Thursday

Department of Poor Time Management, or What the Fark Was I Thinking?

I gave students in one of my distance learning classes a Web-based assignment, which was to locate and analyze a short propaganda film from the World War II era. I suggested a few sites to them, like this collection at the site Museum of the Moving Image, which allowed students to choose a video that appealed to their specific research interests.

So far, so good: the assignment had the highest participation of any in the semester's first five weeks, and there were quite a few lively discussions as students debated the merits and/or problems with particular pieces of wartime propaganda.

What I neglected to take into consideration was the amount of my own time needed to review some 25-odd video clips.
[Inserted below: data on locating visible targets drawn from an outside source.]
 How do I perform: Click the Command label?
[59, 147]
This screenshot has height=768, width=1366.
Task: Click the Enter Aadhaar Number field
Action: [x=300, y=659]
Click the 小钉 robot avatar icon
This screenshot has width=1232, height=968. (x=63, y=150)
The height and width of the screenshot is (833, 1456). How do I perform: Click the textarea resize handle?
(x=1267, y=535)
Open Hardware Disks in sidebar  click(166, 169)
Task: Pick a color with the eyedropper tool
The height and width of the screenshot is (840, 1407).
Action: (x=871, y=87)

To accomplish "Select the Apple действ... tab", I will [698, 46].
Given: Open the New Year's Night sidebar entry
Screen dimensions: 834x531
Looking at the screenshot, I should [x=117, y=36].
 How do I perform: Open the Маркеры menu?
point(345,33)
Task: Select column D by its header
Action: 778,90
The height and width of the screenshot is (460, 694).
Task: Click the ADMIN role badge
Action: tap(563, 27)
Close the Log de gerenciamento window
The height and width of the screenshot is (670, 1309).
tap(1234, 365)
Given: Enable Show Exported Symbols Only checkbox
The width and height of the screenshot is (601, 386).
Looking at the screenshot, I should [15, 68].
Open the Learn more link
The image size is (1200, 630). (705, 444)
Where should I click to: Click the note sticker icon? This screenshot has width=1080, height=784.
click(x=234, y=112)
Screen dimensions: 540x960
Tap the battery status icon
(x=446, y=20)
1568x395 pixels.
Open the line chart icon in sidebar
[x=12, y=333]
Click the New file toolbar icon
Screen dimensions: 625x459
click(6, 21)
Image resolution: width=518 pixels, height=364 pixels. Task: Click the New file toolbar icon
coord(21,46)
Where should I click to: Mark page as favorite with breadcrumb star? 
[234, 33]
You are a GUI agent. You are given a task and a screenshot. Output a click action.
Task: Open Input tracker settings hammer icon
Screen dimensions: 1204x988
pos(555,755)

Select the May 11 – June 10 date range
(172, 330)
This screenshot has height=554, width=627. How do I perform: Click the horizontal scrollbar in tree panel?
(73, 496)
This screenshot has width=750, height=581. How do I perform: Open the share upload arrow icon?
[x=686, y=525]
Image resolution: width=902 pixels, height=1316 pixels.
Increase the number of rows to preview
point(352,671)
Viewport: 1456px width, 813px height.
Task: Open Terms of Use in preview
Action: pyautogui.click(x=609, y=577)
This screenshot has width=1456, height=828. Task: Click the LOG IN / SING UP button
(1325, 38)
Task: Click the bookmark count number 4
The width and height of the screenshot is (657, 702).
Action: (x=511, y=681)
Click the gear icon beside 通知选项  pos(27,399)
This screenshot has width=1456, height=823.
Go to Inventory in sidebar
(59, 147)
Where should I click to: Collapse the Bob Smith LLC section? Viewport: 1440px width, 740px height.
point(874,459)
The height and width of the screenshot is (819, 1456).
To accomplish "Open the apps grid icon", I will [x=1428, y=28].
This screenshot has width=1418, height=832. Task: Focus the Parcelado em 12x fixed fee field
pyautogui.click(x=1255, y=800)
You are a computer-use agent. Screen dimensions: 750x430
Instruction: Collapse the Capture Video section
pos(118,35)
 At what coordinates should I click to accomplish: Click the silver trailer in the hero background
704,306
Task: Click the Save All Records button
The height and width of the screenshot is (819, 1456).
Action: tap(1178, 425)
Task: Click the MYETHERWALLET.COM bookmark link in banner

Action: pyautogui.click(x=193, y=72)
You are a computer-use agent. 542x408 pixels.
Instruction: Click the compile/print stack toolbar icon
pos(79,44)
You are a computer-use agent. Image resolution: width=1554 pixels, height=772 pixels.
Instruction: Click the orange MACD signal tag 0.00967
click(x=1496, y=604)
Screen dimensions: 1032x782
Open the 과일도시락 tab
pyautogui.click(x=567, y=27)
In good conscience I could not simply read the analyses without watching the related films, and I ended up spending about three hours watching the videos so that I would be knowledgeable about the essays.

The papers themselves, of course, ate up another three hours of my time, meaning that I spent the better part of 10 hours in grading a single weekly assignment for a single class. Thus, I am torn: the assignment seemed to resonate with these students in a way that previous assignments did not, and it created some heated debate, but at the same time it is impossible for me to devote so much time to a single assignment every week.

Unless, of course, I want to work 75 hours a week during semesters and increasing the likelihood that I will be seeking out masculine versions of wrinkle creams at age 55, which I do not. I love teaching, but there are limits to the amount of time I want to spend on a job with relatively low wages, no matter how much it provides professional and intellectual satisfaction.